The leader of the order in the present generation is a man named Rumius, by birth a nobleman of Persia who came to this meeting place of the river Tigris as a boy, having been sent here by his family in recognition of his precocious intellect, for he could read Greek at the age of five and Hebrew at eight. His present age is difficult to determine, for his back is unbent and his body as strong as that of an athlete, but his flowing hair and long beard both have the whiteness of milk. He is of uncommon stature, so that the heads of most men rise only to his shoulders, yet is slender of limb. His blue eyes and straight nose look more Greek than Persian, so that it may be suspected that his parentage is not of pure blood, but mixed; indeed, so great is his sagacity and beauty, it might almost be thought that he carried the blood of the sons of God.
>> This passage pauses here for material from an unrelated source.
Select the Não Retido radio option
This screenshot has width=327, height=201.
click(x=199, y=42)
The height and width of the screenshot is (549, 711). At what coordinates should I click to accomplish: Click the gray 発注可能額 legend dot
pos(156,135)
traveler to the monastery of the magi is free to purchase such teachings as the monks dispense outside the gate to those who gather each day in the paved square. No student is refused provided he behaves in a decorous manner and attends the lessons with silence; even women are permitted to sit at the feet of the monks, who teach by means of lectures, either standing and declaiming before their scholars, or walking up and down as they speak. The younger monks alone fulfill the task of teachers, as though it were a matter of too small importance to occupy the time of the elders. They teach logic, rhetoric, poetics, geometry, history, writing, and arithmetic. Absent from their lectures are references to magic or the arcane arts, astronomy, geomancy, or theology. Concerning the nature of the cosmic spheres and the stars of the heavens, which make up their own chief study, they say nothing.

It is soon apparent to the traveler who is well versed in necromancy and the secret wisdom of this world that nothing of importance is to be gained by sitting at the feet of the teachers outside the gate. Even as the jewels of a monarch are not left scattered about the flagstones, but are kept safe within an ironbound strongbox, the true wisdom of the Sons of Sirius is preserved within the walls of the monastery itself and never set on display for the eyes of the vulgar. Yet the monks are accustomed to admit none within the gate but those of their order, and to gain admission to the order is a work of many months.